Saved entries
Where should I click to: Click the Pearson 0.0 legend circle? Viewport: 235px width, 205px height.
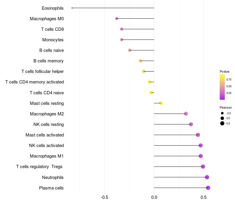pos(222,118)

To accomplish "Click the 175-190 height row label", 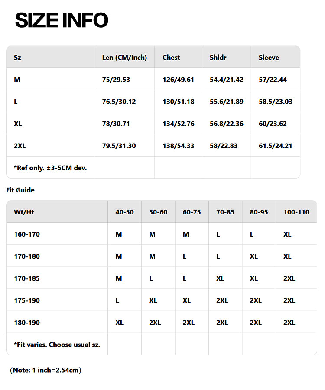I will click(x=27, y=300).
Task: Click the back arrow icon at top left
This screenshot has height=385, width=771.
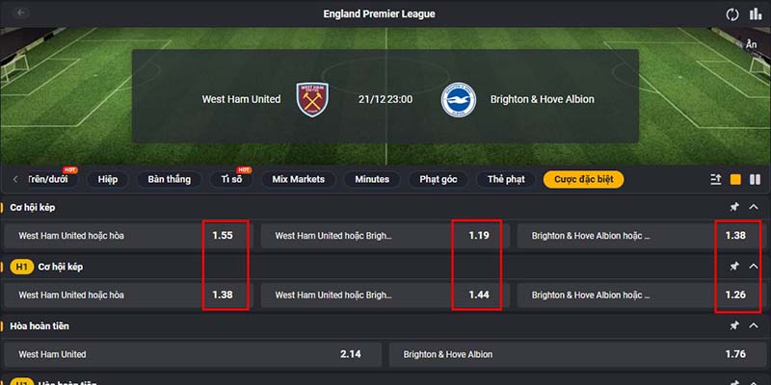Action: pyautogui.click(x=20, y=13)
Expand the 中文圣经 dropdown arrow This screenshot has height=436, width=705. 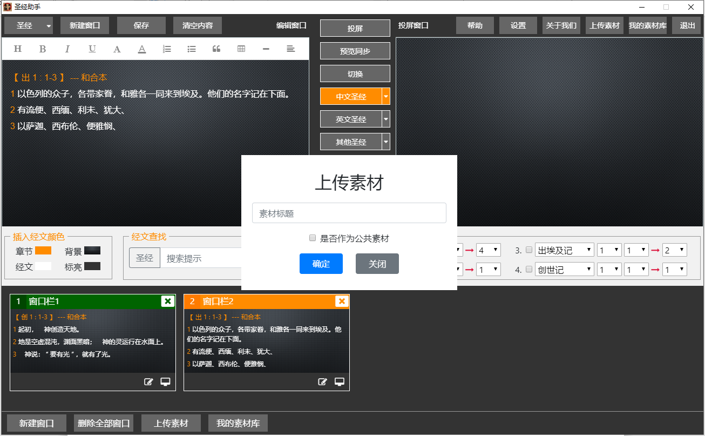point(385,97)
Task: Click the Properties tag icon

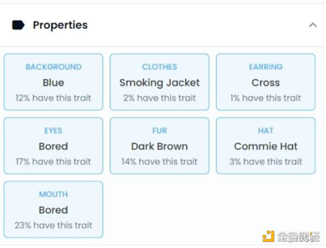Action: [x=18, y=25]
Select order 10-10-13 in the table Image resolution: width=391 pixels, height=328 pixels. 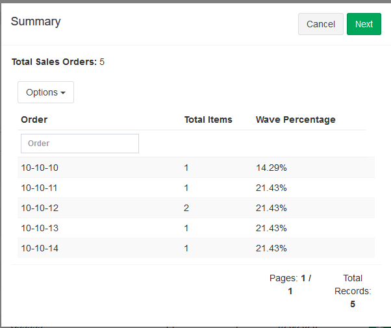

> YOUR ASSIGNMENT:
Your task is to repeat, word for word and with no picture, every line from the one that contains "Task: Click the Properties tag icon" through the last line of the data.

> FINISHED TASK:
Task: Click the Properties tag icon

Action: [x=18, y=25]
Select order 10-10-13 in the table Image resolution: width=391 pixels, height=328 pixels. 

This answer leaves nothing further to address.